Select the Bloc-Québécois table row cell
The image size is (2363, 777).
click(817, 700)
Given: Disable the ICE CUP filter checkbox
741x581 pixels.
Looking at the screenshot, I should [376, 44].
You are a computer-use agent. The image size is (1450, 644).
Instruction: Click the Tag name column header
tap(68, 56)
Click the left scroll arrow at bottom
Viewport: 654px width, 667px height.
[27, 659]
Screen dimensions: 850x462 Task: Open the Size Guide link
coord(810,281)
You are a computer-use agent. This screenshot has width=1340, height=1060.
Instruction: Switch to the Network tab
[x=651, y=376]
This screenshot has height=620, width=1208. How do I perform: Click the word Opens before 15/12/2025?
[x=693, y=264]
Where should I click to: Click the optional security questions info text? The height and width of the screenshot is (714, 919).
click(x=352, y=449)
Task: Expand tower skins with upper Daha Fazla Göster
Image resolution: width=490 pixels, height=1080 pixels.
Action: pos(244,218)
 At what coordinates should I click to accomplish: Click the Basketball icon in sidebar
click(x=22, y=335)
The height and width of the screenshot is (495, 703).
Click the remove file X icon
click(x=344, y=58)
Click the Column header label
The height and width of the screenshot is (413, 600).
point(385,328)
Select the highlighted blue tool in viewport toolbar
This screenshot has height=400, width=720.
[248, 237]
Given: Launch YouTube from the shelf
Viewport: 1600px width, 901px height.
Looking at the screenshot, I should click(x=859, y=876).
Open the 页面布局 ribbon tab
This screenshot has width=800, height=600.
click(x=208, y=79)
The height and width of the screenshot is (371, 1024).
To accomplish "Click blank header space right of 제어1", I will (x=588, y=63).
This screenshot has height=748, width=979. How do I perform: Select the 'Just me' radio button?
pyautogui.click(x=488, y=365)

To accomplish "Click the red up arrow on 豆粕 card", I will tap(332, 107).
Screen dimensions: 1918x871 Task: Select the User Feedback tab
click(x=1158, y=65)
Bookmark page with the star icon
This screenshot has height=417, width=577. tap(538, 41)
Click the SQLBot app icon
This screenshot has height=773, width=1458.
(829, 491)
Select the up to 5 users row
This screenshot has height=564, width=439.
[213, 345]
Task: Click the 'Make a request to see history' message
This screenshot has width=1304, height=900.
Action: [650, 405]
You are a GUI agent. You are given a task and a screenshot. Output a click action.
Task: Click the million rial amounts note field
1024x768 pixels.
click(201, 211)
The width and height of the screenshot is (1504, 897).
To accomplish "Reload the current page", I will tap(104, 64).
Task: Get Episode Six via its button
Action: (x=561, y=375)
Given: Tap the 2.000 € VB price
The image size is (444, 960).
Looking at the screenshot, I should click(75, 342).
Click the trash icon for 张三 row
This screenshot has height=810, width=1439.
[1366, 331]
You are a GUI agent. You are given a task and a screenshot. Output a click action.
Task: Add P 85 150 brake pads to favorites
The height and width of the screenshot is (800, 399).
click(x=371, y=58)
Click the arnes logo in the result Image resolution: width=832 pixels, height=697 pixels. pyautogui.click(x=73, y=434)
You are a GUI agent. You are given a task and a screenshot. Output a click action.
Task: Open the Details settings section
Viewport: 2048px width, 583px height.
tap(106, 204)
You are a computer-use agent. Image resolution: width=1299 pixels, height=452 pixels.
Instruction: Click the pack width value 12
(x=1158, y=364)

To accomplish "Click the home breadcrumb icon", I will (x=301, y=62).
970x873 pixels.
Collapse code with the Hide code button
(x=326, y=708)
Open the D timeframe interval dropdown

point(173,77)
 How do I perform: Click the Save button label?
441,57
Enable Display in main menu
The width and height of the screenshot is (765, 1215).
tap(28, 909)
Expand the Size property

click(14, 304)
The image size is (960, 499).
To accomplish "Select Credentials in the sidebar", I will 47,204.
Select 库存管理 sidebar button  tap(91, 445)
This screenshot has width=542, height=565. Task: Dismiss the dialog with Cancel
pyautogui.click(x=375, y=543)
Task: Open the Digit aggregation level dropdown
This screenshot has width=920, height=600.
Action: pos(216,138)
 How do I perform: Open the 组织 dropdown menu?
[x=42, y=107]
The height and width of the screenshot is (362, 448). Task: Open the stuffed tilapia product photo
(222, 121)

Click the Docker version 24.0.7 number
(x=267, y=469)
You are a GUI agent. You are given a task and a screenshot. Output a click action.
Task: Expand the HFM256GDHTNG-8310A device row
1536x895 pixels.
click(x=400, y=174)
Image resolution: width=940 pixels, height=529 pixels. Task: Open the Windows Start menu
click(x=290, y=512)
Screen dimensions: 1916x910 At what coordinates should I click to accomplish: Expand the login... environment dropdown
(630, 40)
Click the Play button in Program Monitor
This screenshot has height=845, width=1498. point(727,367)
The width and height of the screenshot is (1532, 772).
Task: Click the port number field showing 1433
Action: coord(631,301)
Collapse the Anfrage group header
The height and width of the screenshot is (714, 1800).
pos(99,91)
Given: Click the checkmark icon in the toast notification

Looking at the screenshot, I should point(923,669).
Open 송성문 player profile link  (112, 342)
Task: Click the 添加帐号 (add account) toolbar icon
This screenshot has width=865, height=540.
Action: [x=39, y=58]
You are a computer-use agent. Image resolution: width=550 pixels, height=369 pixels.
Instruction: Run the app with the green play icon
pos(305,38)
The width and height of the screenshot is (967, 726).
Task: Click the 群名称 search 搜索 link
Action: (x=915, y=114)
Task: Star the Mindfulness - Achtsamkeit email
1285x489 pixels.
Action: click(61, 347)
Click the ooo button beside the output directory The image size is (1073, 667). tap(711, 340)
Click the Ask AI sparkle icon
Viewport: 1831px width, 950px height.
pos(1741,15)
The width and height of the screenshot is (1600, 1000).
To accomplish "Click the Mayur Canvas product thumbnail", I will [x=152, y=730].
▬▬▬▬▬▬▬▬▬▬
- _EXERCISE DESCRIPTION_
An exact copy of every line above is needed.

- _EXPECTED OUTPUT_
Select the Bloc-Québécois table row cell
The image size is (2363, 777).
click(817, 700)
Given: Disable the ICE CUP filter checkbox
741x581 pixels.
Looking at the screenshot, I should [376, 44].
You are a computer-use agent. The image size is (1450, 644).
Instruction: Click the Tag name column header
tap(68, 56)
Click the left scroll arrow at bottom
Viewport: 654px width, 667px height.
[27, 659]
Screen dimensions: 850x462 Task: Open the Size Guide link
coord(810,281)
You are a computer-use agent. This screenshot has width=1340, height=1060.
Instruction: Switch to the Network tab
[x=651, y=376]
This screenshot has height=620, width=1208. How do I perform: Click the word Opens before 15/12/2025?
[x=693, y=264]
Where should I click to: Click the optional security questions info text? The height and width of the screenshot is (714, 919).
click(x=352, y=449)
Task: Expand tower skins with upper Daha Fazla Göster
Image resolution: width=490 pixels, height=1080 pixels.
Action: pos(244,218)
 At what coordinates should I click to accomplish: Click the Basketball icon in sidebar
click(x=22, y=335)
The height and width of the screenshot is (495, 703).
Click the remove file X icon
click(x=344, y=58)
Click the Column header label
The height and width of the screenshot is (413, 600).
point(385,328)
Select the highlighted blue tool in viewport toolbar
This screenshot has height=400, width=720.
[248, 237]
Given: Launch YouTube from the shelf
Viewport: 1600px width, 901px height.
Looking at the screenshot, I should click(x=859, y=876).
Open the 页面布局 ribbon tab
This screenshot has width=800, height=600.
click(x=208, y=79)
The height and width of the screenshot is (371, 1024).
To accomplish "Click blank header space right of 제어1", I will (x=588, y=63).
This screenshot has height=748, width=979. How do I perform: Select the 'Just me' radio button?
pyautogui.click(x=488, y=365)

To accomplish "Click the red up arrow on 豆粕 card", I will tap(332, 107).
Screen dimensions: 1918x871 Task: Select the User Feedback tab
click(x=1158, y=65)
Bookmark page with the star icon
This screenshot has height=417, width=577. tap(538, 41)
Click the SQLBot app icon
This screenshot has height=773, width=1458.
(829, 491)
Select the up to 5 users row
This screenshot has height=564, width=439.
[213, 345]
Task: Click the 'Make a request to see history' message
This screenshot has width=1304, height=900.
Action: [650, 405]
You are a GUI agent. You are given a task and a screenshot. Output a click action.
Task: Click the million rial amounts note field
1024x768 pixels.
click(201, 211)
The width and height of the screenshot is (1504, 897).
To accomplish "Reload the current page", I will tap(104, 64).
Task: Get Episode Six via its button
Action: (x=561, y=375)
Given: Tap the 2.000 € VB price
The image size is (444, 960).
Looking at the screenshot, I should click(75, 342).
Click the trash icon for 张三 row
This screenshot has height=810, width=1439.
[1366, 331]
You are a GUI agent. You are given a task and a screenshot. Output a click action.
Task: Add P 85 150 brake pads to favorites
The height and width of the screenshot is (800, 399).
click(x=371, y=58)
Click the arnes logo in the result Image resolution: width=832 pixels, height=697 pixels. pyautogui.click(x=73, y=434)
You are a GUI agent. You are given a task and a screenshot. Output a click action.
Task: Open the Details settings section
Viewport: 2048px width, 583px height.
tap(106, 204)
You are a computer-use agent. Image resolution: width=1299 pixels, height=452 pixels.
Instruction: Click the pack width value 12
(x=1158, y=364)

To accomplish "Click the home breadcrumb icon", I will (x=301, y=62).
970x873 pixels.
Collapse code with the Hide code button
(x=326, y=708)
Open the D timeframe interval dropdown

point(173,77)
 How do I perform: Click the Save button label?
441,57
Enable Display in main menu
The width and height of the screenshot is (765, 1215).
tap(28, 909)
Expand the Size property

click(14, 304)
The image size is (960, 499).
To accomplish "Select Credentials in the sidebar", I will 47,204.
Select 库存管理 sidebar button  tap(91, 445)
This screenshot has width=542, height=565. Task: Dismiss the dialog with Cancel
pyautogui.click(x=375, y=543)
Task: Open the Digit aggregation level dropdown
This screenshot has width=920, height=600.
Action: pos(216,138)
 How do I perform: Open the 组织 dropdown menu?
[x=42, y=107]
The height and width of the screenshot is (362, 448). Task: Open the stuffed tilapia product photo
(222, 121)

Click the Docker version 24.0.7 number
(x=267, y=469)
You are a GUI agent. You are given a task and a screenshot. Output a click action.
Task: Expand the HFM256GDHTNG-8310A device row
1536x895 pixels.
click(x=400, y=174)
Image resolution: width=940 pixels, height=529 pixels. Task: Open the Windows Start menu
click(x=290, y=512)
Screen dimensions: 1916x910 At what coordinates should I click to accomplish: Expand the login... environment dropdown
(630, 40)
Click the Play button in Program Monitor
This screenshot has height=845, width=1498. point(727,367)
The width and height of the screenshot is (1532, 772).
Task: Click the port number field showing 1433
Action: coord(631,301)
Collapse the Anfrage group header
The height and width of the screenshot is (714, 1800).
pos(99,91)
Given: Click the checkmark icon in the toast notification

Looking at the screenshot, I should point(923,669).
Open 송성문 player profile link  (112, 342)
Task: Click the 添加帐号 (add account) toolbar icon
This screenshot has width=865, height=540.
Action: [x=39, y=58]
You are a computer-use agent. Image resolution: width=550 pixels, height=369 pixels.
Instruction: Run the app with the green play icon
pos(305,38)
The width and height of the screenshot is (967, 726).
Task: Click the 群名称 search 搜索 link
Action: (x=915, y=114)
Task: Star the Mindfulness - Achtsamkeit email
1285x489 pixels.
Action: click(61, 347)
Click the ooo button beside the output directory The image size is (1073, 667). tap(711, 340)
Click the Ask AI sparkle icon
Viewport: 1831px width, 950px height.
pos(1741,15)
The width and height of the screenshot is (1600, 1000).
To accomplish "Click the Mayur Canvas product thumbnail", I will [x=152, y=730].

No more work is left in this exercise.